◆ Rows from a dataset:
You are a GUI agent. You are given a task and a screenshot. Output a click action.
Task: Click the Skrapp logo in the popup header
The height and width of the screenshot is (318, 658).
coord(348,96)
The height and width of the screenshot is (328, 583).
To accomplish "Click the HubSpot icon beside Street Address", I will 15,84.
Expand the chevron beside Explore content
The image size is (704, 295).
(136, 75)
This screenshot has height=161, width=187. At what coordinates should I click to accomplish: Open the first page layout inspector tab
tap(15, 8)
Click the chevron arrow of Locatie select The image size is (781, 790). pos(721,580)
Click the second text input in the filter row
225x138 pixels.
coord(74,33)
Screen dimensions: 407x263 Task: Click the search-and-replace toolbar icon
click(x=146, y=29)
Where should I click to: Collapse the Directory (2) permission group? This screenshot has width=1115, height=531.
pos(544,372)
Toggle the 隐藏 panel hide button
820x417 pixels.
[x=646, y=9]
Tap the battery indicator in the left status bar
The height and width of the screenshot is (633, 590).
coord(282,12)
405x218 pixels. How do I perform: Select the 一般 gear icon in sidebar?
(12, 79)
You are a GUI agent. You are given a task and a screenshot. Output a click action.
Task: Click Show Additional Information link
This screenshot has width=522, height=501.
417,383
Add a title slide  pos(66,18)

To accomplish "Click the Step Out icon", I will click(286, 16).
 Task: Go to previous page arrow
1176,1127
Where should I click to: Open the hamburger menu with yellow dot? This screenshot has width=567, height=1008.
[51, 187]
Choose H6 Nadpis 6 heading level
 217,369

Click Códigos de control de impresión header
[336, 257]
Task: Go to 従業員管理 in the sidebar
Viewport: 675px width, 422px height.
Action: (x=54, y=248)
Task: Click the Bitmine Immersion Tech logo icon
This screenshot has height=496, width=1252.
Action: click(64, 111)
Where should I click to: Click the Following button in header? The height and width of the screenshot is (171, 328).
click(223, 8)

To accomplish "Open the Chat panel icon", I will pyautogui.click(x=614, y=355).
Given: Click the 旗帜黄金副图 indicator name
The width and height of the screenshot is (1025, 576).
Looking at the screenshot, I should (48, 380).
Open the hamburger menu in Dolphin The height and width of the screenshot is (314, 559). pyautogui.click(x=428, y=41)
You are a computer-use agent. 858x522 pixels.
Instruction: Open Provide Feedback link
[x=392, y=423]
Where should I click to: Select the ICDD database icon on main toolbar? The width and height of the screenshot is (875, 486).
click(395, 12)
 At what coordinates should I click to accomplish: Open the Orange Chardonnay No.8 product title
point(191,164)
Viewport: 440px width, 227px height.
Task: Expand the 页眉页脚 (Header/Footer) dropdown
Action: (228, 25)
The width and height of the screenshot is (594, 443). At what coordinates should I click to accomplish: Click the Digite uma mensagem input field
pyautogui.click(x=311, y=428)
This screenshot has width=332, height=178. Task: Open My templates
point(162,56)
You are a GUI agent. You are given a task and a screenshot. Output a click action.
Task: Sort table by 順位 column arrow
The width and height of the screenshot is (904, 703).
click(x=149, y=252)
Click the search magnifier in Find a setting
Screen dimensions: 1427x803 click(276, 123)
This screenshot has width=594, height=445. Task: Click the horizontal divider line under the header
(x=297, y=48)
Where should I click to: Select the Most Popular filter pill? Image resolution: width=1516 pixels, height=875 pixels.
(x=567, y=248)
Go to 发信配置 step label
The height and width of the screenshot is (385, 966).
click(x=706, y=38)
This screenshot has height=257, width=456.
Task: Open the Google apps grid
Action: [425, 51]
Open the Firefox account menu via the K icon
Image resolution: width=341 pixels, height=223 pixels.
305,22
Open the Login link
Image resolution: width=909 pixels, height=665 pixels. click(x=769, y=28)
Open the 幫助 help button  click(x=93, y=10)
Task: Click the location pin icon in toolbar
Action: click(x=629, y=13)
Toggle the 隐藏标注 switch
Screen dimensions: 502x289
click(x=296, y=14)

◆ Task requirements:
Reproduce every one of the entries above word for word.

◆ Exercise result:
You are a GUI agent. You are given a task and a screenshot. Output a click action.
Task: Click the Skrapp logo in the popup header
The height and width of the screenshot is (318, 658).
coord(348,96)
The height and width of the screenshot is (328, 583).
To accomplish "Click the HubSpot icon beside Street Address", I will 15,84.
Expand the chevron beside Explore content
The image size is (704, 295).
(136, 75)
This screenshot has height=161, width=187. At what coordinates should I click to accomplish: Open the first page layout inspector tab
tap(15, 8)
Click the chevron arrow of Locatie select The image size is (781, 790). pos(721,580)
Click the second text input in the filter row
225x138 pixels.
coord(74,33)
Screen dimensions: 407x263 Task: Click the search-and-replace toolbar icon
click(x=146, y=29)
Where should I click to: Collapse the Directory (2) permission group? This screenshot has width=1115, height=531.
pos(544,372)
Toggle the 隐藏 panel hide button
820x417 pixels.
[x=646, y=9]
Tap the battery indicator in the left status bar
The height and width of the screenshot is (633, 590).
coord(282,12)
405x218 pixels. How do I perform: Select the 一般 gear icon in sidebar?
(12, 79)
You are a GUI agent. You are given a task and a screenshot. Output a click action.
Task: Click Show Additional Information link
This screenshot has width=522, height=501.
417,383
Add a title slide  pos(66,18)

To accomplish "Click the Step Out icon", I will click(286, 16).
 Task: Go to previous page arrow
1176,1127
Where should I click to: Open the hamburger menu with yellow dot? This screenshot has width=567, height=1008.
[51, 187]
Choose H6 Nadpis 6 heading level
 217,369

Click Códigos de control de impresión header
[336, 257]
Task: Go to 従業員管理 in the sidebar
Viewport: 675px width, 422px height.
Action: (x=54, y=248)
Task: Click the Bitmine Immersion Tech logo icon
This screenshot has height=496, width=1252.
Action: click(64, 111)
Where should I click to: Click the Following button in header? The height and width of the screenshot is (171, 328).
click(223, 8)

To accomplish "Open the Chat panel icon", I will pyautogui.click(x=614, y=355).
Given: Click the 旗帜黄金副图 indicator name
The width and height of the screenshot is (1025, 576).
Looking at the screenshot, I should (48, 380).
Open the hamburger menu in Dolphin The height and width of the screenshot is (314, 559). pyautogui.click(x=428, y=41)
You are a computer-use agent. 858x522 pixels.
Instruction: Open Provide Feedback link
[x=392, y=423]
Where should I click to: Select the ICDD database icon on main toolbar? The width and height of the screenshot is (875, 486).
click(395, 12)
 At what coordinates should I click to accomplish: Open the Orange Chardonnay No.8 product title
point(191,164)
Viewport: 440px width, 227px height.
Task: Expand the 页眉页脚 (Header/Footer) dropdown
Action: (228, 25)
The width and height of the screenshot is (594, 443). At what coordinates should I click to accomplish: Click the Digite uma mensagem input field
pyautogui.click(x=311, y=428)
This screenshot has width=332, height=178. Task: Open My templates
point(162,56)
You are a GUI agent. You are given a task and a screenshot. Output a click action.
Task: Sort table by 順位 column arrow
The width and height of the screenshot is (904, 703).
click(x=149, y=252)
Click the search magnifier in Find a setting
Screen dimensions: 1427x803 click(276, 123)
This screenshot has width=594, height=445. Task: Click the horizontal divider line under the header
(x=297, y=48)
Where should I click to: Select the Most Popular filter pill? Image resolution: width=1516 pixels, height=875 pixels.
(x=567, y=248)
Go to 发信配置 step label
The height and width of the screenshot is (385, 966).
click(x=706, y=38)
This screenshot has height=257, width=456.
Task: Open the Google apps grid
Action: [425, 51]
Open the Firefox account menu via the K icon
Image resolution: width=341 pixels, height=223 pixels.
305,22
Open the Login link
Image resolution: width=909 pixels, height=665 pixels. click(x=769, y=28)
Open the 幫助 help button  click(x=93, y=10)
Task: Click the location pin icon in toolbar
Action: click(x=629, y=13)
Toggle the 隐藏标注 switch
Screen dimensions: 502x289
click(x=296, y=14)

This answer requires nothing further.